9 手ぶらで曇天を行く

 翌日、土曜日。

 天候は最悪とは言わずとも、決して良いとは言えないような状態だった。


 空がとても低く、高い建物に登れば手が届きそうな気がする。それほどまでに雲の層は厚く、湿気の多いねっとりとした空気が肌に触れていた。

 天気予報で雨は降らないと言っていたが、どこかで通り雨になってもおかしくないような空だ。


 あたしはそんな天候の中、一人手ぶらで歩いていた。


 休日、家でじっとしていれば両親から小言を言われるに違いない。だから両親の代わりに麗や自分の夕飯を作る必要が無い週末は、友人を誘って一緒に過ごすか、図書館やファミレスや、喫茶店で時間を潰すのが高校生になってからの習慣なのだ。

 だが、今日はそのどの場所にも行く気は無かった。気分が乗らなかったというのもあるし、そもそもお金を使う場所には、今日は入れない理由があった。


 それに、昨晩あのノートを見てしまったから、寝つきも非常に悪かった。何が「大した事は書いていない」だ、クソ兄貴。

 四百二十、四百二十、四百二十、四百二十、四百二十……。思い出すだけで、背筋がぞわりとする。


 昨晩兄貴が東京に戻った後、あたしは彼の部屋を捜索して、そこに置いてあった囚地エリのノートを発見した。


 あたしはこれまで、幽霊がこの世で最も恐ろしいものだと思っていた。けれど、それは誤りだった。あんなに偏執的な考えを持つことが可能な人間こそが、最も恐ろしいんだ。


 スマホを取り出し、時間を確認する。昼の三時過ぎ。

 ……両親から逃れたいために、予定よりも少し早く家を出てしまった。かといって、どこかに寄り道をする気分でも無かったので、あたしはまっすぐに目的地に向かう。


 目的地は、枝高だ。

 その目的は勿論、四百十九人目の真相を確かめることである。

 ながめが昨日言っていた通り、今日は電気機器の検査か何かで停電させるらしく、全校で部活が休み(一部の運動部は、海岸の方でランニングしているらしいが)となっているのだ。
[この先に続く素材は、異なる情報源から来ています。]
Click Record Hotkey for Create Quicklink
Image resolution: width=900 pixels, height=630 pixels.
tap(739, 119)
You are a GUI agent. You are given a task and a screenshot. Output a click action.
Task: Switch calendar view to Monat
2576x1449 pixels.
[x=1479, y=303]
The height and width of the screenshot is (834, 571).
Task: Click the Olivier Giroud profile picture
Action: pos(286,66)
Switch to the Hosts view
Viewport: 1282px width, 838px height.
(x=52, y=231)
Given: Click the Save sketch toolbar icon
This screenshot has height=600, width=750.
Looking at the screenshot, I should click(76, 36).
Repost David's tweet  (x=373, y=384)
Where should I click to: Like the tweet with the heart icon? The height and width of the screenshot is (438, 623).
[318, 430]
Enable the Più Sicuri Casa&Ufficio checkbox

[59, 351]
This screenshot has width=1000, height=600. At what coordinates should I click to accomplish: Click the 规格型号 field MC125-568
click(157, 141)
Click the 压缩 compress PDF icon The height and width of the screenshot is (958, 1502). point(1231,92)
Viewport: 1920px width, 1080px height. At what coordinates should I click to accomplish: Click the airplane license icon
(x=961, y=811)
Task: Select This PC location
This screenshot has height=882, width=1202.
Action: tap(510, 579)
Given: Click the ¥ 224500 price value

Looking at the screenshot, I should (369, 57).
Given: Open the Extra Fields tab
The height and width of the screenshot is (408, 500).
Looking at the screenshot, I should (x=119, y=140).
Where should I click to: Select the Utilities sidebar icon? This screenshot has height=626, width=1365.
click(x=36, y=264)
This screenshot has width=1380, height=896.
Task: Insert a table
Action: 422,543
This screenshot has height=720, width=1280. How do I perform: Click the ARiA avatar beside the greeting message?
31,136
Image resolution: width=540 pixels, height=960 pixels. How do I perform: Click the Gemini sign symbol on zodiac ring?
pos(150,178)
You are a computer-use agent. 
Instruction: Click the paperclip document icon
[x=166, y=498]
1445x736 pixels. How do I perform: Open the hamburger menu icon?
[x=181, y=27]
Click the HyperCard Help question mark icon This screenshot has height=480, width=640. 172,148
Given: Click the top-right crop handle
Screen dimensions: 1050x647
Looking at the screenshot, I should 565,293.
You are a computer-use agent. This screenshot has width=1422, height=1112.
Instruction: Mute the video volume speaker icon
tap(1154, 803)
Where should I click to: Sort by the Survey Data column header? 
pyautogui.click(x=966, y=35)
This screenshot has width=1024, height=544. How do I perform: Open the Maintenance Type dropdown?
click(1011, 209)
 なぜ今日、四百十九人目の真相を確かめることにしたのか。その答えは簡単で、今日、枝高には誰もいないはずだからだ。


 これまでの例から言って、四時二十分頃、枝高のどこかに彼女は出没する。

 仮に、四百十九人目が幽霊を――囚地エリを騙っているのだとすれば、土曜の、しかも停電検査で学生が来ないであろう日に彼女のフリをする必要は無い。あたしが今日、こんなことを調べに枝高に来ることを知っていれば別だが……この事は、あたし以外は誰一人知らないのだ。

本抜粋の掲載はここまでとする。